As a result, we needed to move to using SQL Server Always On. First, we created a new two-node SQL Server Always On setup in Azure. Because of the size of our databases and our desire to minimize downtime for the migration, we started with a backup and copied it to Azure. We then followed with deltas until we were ready to switch over. After completing the last delta, we turned on the Azure SQL VMs and ran a Configuration Manager site reset to point at the new SQL database location.

Next, we moved site services. After we set up our distribution points (DPs), management points (MPs), and fallback status points (FSPs) in Azure, we turned off the roles on-premises and validated proper functionality and normal business processes over time to ensure that there was no interruption to services. Then we started decommissioning the on-premises VMs.
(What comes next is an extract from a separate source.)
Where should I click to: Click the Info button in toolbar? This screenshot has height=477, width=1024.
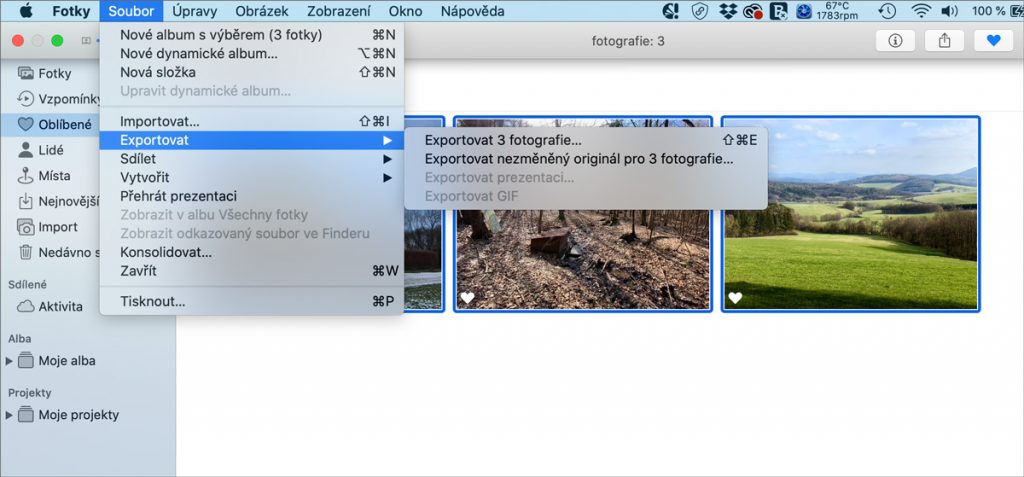click(895, 41)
Understanding SQL Server Always On Availability Groups drive performance in Azure

Migrating SQL from on-premises traditional disks to Azure VMs and disks produced some unexplained metrics. As part of our premigration investigation, we examined our SQL performance on the on-premises cluster to measure our IO per second (IOPS). We then architected our SQL Azure VMs to handle that level of IOPS. We used p30 disks with striping to link and spread the reads and writes across multiple disks so that we could achieve the IOPS we had determined were necessary.

When we moved to Azure and monitored our SQL performance, however, our metrics suggested we weren’t getting the performance we’d expected. Our performance-monitoring metrics indicated that performance appeared to be poor. We’d see a huge spike in read-write disk delays, but after a couple of seconds or a minute everything would be fine.

After some investigation, we learned that although IO per second is a standard measurement, Azure does some blocking in 50-millisecond increments. In the end, this behavior wasn’t a performance problem. Configuration Manager never noticed the difference, and it ran with the load as it always had.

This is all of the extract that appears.